CHALLENGE: Copy the entries below word for word, keeping every line unchanged.
---------- DATA LISTING ----------
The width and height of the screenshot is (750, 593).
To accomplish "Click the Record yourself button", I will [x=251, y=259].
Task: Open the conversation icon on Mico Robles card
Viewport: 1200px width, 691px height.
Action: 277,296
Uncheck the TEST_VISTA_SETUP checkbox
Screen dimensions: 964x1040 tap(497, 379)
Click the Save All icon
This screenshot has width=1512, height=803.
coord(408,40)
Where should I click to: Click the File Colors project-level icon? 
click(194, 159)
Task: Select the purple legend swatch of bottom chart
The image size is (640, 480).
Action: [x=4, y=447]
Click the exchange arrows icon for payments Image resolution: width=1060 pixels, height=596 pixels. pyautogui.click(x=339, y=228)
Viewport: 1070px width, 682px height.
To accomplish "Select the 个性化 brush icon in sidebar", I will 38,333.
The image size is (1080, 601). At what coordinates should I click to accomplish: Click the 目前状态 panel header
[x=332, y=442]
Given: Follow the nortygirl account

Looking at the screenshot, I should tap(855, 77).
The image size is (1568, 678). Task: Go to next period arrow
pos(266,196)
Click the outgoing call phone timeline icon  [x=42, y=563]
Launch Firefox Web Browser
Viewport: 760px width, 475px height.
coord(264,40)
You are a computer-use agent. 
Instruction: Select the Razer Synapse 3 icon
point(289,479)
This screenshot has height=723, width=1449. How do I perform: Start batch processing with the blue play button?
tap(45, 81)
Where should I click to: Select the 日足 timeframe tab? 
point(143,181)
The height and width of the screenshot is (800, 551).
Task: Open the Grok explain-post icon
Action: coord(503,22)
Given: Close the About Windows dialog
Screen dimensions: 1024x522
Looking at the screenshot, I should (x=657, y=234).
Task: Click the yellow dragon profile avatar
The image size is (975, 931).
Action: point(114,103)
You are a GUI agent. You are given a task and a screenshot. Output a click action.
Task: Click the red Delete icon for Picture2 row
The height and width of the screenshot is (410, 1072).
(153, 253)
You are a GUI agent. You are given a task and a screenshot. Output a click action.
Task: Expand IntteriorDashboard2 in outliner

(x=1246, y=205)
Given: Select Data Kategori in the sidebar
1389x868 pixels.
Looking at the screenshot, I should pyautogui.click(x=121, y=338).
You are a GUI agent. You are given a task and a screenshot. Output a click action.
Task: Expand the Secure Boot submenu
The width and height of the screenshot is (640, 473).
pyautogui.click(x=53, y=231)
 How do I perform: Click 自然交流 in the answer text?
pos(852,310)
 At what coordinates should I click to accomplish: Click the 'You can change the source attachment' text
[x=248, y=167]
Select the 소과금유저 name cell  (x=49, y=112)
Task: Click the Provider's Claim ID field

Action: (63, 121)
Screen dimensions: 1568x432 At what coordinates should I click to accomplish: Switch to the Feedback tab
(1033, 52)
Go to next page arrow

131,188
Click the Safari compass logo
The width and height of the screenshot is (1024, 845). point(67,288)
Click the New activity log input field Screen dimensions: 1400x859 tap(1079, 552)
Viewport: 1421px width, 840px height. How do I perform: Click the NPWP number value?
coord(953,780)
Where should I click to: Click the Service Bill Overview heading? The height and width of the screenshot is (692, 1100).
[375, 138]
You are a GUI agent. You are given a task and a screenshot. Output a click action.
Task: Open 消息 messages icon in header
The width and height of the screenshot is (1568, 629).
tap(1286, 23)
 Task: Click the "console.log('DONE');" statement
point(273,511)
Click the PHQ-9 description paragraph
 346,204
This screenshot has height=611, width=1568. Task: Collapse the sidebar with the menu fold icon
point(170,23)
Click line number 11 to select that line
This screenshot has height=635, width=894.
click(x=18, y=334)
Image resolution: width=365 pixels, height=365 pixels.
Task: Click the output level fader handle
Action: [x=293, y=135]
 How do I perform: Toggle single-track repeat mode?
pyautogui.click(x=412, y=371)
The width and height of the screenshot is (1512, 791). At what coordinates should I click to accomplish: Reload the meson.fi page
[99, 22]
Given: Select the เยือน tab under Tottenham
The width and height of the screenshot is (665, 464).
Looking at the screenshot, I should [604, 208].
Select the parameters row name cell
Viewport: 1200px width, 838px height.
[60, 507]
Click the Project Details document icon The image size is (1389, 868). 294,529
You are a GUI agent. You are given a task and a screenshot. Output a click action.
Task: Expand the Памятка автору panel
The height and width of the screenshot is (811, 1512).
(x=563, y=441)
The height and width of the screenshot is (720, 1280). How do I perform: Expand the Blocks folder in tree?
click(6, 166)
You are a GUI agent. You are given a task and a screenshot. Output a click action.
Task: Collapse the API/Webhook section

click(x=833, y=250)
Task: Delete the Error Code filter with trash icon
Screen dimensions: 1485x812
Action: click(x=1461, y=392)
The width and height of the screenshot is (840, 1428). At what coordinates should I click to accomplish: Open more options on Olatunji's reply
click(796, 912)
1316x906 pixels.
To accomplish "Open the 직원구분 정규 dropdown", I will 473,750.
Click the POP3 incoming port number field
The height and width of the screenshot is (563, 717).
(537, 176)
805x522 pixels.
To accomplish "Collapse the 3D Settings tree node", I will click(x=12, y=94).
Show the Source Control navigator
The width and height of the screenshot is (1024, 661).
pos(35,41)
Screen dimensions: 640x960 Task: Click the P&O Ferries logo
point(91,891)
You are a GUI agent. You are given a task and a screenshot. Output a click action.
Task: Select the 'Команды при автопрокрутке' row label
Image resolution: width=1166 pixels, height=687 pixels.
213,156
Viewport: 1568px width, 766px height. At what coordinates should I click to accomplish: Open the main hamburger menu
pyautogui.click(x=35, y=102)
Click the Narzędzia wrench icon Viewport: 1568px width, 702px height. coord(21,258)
----------
SOLUTION TO THE PROBLEM:
The width and height of the screenshot is (750, 593).
To accomplish "Click the Record yourself button", I will [x=251, y=259].
Task: Open the conversation icon on Mico Robles card
Viewport: 1200px width, 691px height.
Action: 277,296
Uncheck the TEST_VISTA_SETUP checkbox
Screen dimensions: 964x1040 tap(497, 379)
Click the Save All icon
This screenshot has width=1512, height=803.
coord(408,40)
Where should I click to: Click the File Colors project-level icon? 
click(194, 159)
Task: Select the purple legend swatch of bottom chart
The image size is (640, 480).
Action: [x=4, y=447]
Click the exchange arrows icon for payments Image resolution: width=1060 pixels, height=596 pixels. pyautogui.click(x=339, y=228)
Viewport: 1070px width, 682px height.
To accomplish "Select the 个性化 brush icon in sidebar", I will 38,333.
The image size is (1080, 601). At what coordinates should I click to accomplish: Click the 目前状态 panel header
[x=332, y=442]
Given: Follow the nortygirl account

Looking at the screenshot, I should tap(855, 77).
The image size is (1568, 678). Task: Go to next period arrow
pos(266,196)
Click the outgoing call phone timeline icon  [x=42, y=563]
Launch Firefox Web Browser
Viewport: 760px width, 475px height.
coord(264,40)
You are a computer-use agent. 
Instruction: Select the Razer Synapse 3 icon
point(289,479)
This screenshot has height=723, width=1449. How do I perform: Start batch processing with the blue play button?
tap(45, 81)
Where should I click to: Select the 日足 timeframe tab? 
point(143,181)
The height and width of the screenshot is (800, 551).
Task: Open the Grok explain-post icon
Action: coord(503,22)
Given: Close the About Windows dialog
Screen dimensions: 1024x522
Looking at the screenshot, I should (x=657, y=234).
Task: Click the yellow dragon profile avatar
The image size is (975, 931).
Action: point(114,103)
You are a GUI agent. You are given a task and a screenshot. Output a click action.
Task: Click the red Delete icon for Picture2 row
The height and width of the screenshot is (410, 1072).
(153, 253)
You are a GUI agent. You are given a task and a screenshot. Output a click action.
Task: Expand IntteriorDashboard2 in outliner

(x=1246, y=205)
Given: Select Data Kategori in the sidebar
1389x868 pixels.
Looking at the screenshot, I should pyautogui.click(x=121, y=338).
You are a GUI agent. You are given a task and a screenshot. Output a click action.
Task: Expand the Secure Boot submenu
The width and height of the screenshot is (640, 473).
pyautogui.click(x=53, y=231)
 How do I perform: Click 自然交流 in the answer text?
pos(852,310)
 At what coordinates should I click to accomplish: Click the 'You can change the source attachment' text
[x=248, y=167]
Select the 소과금유저 name cell  (x=49, y=112)
Task: Click the Provider's Claim ID field

Action: (63, 121)
Screen dimensions: 1568x432 At what coordinates should I click to accomplish: Switch to the Feedback tab
(1033, 52)
Go to next page arrow

131,188
Click the Safari compass logo
The width and height of the screenshot is (1024, 845). point(67,288)
Click the New activity log input field Screen dimensions: 1400x859 tap(1079, 552)
Viewport: 1421px width, 840px height. How do I perform: Click the NPWP number value?
coord(953,780)
Where should I click to: Click the Service Bill Overview heading? The height and width of the screenshot is (692, 1100).
[375, 138]
You are a GUI agent. You are given a task and a screenshot. Output a click action.
Task: Open 消息 messages icon in header
The width and height of the screenshot is (1568, 629).
tap(1286, 23)
 Task: Click the "console.log('DONE');" statement
point(273,511)
Click the PHQ-9 description paragraph
 346,204
This screenshot has height=611, width=1568. Task: Collapse the sidebar with the menu fold icon
point(170,23)
Click line number 11 to select that line
This screenshot has height=635, width=894.
click(x=18, y=334)
Image resolution: width=365 pixels, height=365 pixels.
Task: Click the output level fader handle
Action: [x=293, y=135]
 How do I perform: Toggle single-track repeat mode?
pyautogui.click(x=412, y=371)
The width and height of the screenshot is (1512, 791). At what coordinates should I click to accomplish: Reload the meson.fi page
[99, 22]
Given: Select the เยือน tab under Tottenham
The width and height of the screenshot is (665, 464).
Looking at the screenshot, I should [604, 208].
Select the parameters row name cell
Viewport: 1200px width, 838px height.
[60, 507]
Click the Project Details document icon The image size is (1389, 868). 294,529
You are a GUI agent. You are given a task and a screenshot. Output a click action.
Task: Expand the Памятка автору panel
The height and width of the screenshot is (811, 1512).
(x=563, y=441)
The height and width of the screenshot is (720, 1280). How do I perform: Expand the Blocks folder in tree?
click(6, 166)
You are a GUI agent. You are given a task and a screenshot. Output a click action.
Task: Collapse the API/Webhook section

click(x=833, y=250)
Task: Delete the Error Code filter with trash icon
Screen dimensions: 1485x812
Action: click(x=1461, y=392)
The width and height of the screenshot is (840, 1428). At what coordinates should I click to accomplish: Open more options on Olatunji's reply
click(796, 912)
1316x906 pixels.
To accomplish "Open the 직원구분 정규 dropdown", I will 473,750.
Click the POP3 incoming port number field
The height and width of the screenshot is (563, 717).
(537, 176)
805x522 pixels.
To accomplish "Collapse the 3D Settings tree node", I will click(x=12, y=94).
Show the Source Control navigator
The width and height of the screenshot is (1024, 661).
pos(35,41)
Screen dimensions: 640x960 Task: Click the P&O Ferries logo
point(91,891)
You are a GUI agent. You are given a task and a screenshot. Output a click action.
Task: Select the 'Команды при автопрокрутке' row label
Image resolution: width=1166 pixels, height=687 pixels.
213,156
Viewport: 1568px width, 766px height. At what coordinates should I click to accomplish: Open the main hamburger menu
pyautogui.click(x=35, y=102)
Click the Narzędzia wrench icon Viewport: 1568px width, 702px height. coord(21,258)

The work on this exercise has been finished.